#### Exercise prompt:
Each line below from the "This screenshot has" line through the "You are a computer-use" line, those two included, must be restated word for word; the pictures must not be.

#### Extracted information:
○ ○ ○

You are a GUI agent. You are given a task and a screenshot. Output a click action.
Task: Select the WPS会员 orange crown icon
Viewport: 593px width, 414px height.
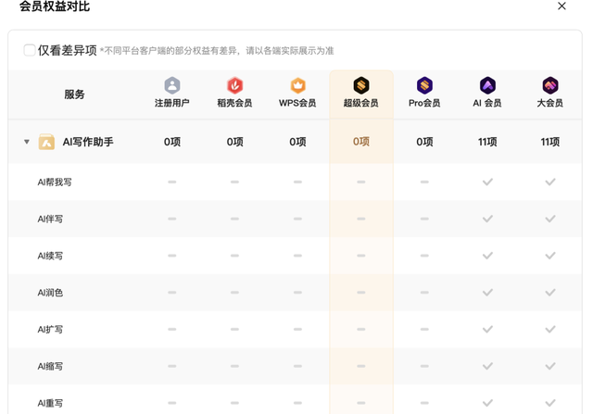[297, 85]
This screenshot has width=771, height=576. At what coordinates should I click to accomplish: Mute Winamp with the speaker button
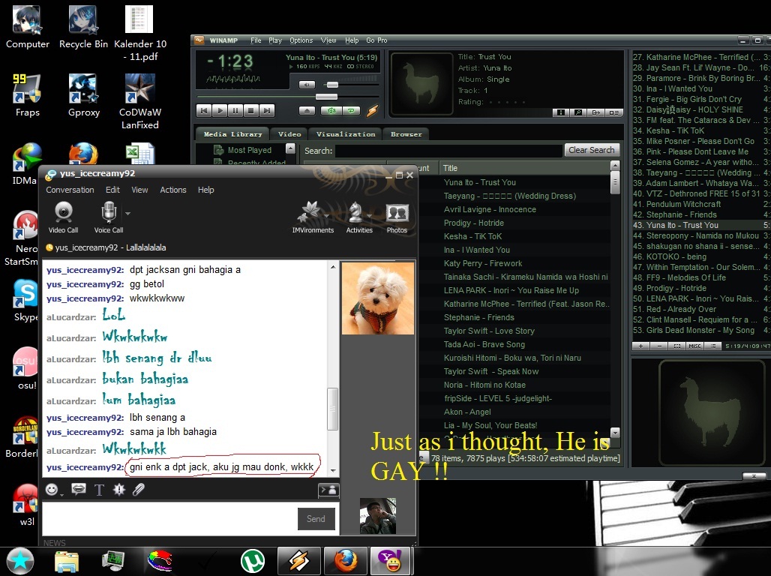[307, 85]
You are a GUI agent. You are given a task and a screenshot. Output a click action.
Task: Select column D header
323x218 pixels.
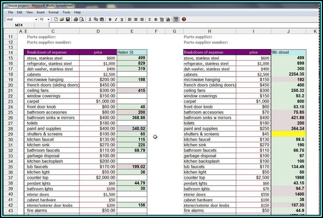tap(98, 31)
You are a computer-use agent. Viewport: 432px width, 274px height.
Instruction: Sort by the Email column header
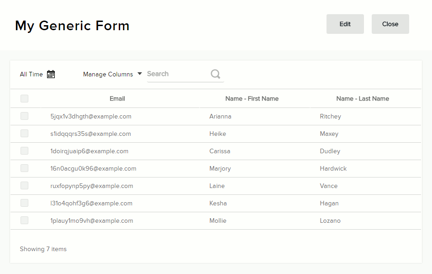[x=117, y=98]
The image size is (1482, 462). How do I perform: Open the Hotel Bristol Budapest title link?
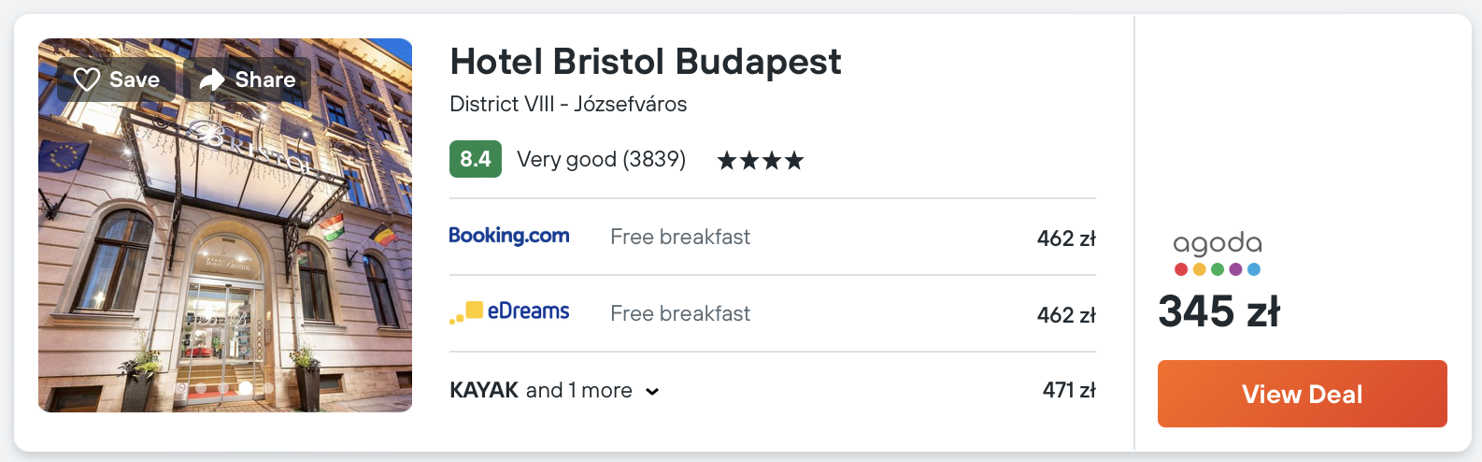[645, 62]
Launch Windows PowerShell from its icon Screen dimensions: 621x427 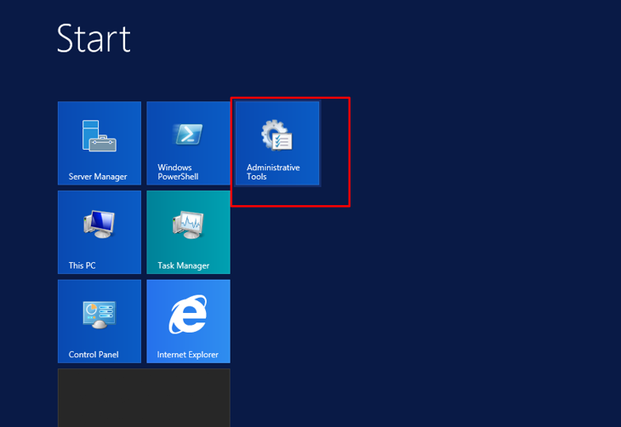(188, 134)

○ ○ ○

#### Response box:
This screenshot has width=771, height=576. At what coordinates should I click to accomplish: Mute Winamp with the speaker button
[307, 85]
You are a GUI agent. You are given a task and a screenshot. Output a click action.
Task: Select column D header
323x218 pixels.
tap(98, 31)
You are a computer-use agent. Viewport: 432px width, 274px height.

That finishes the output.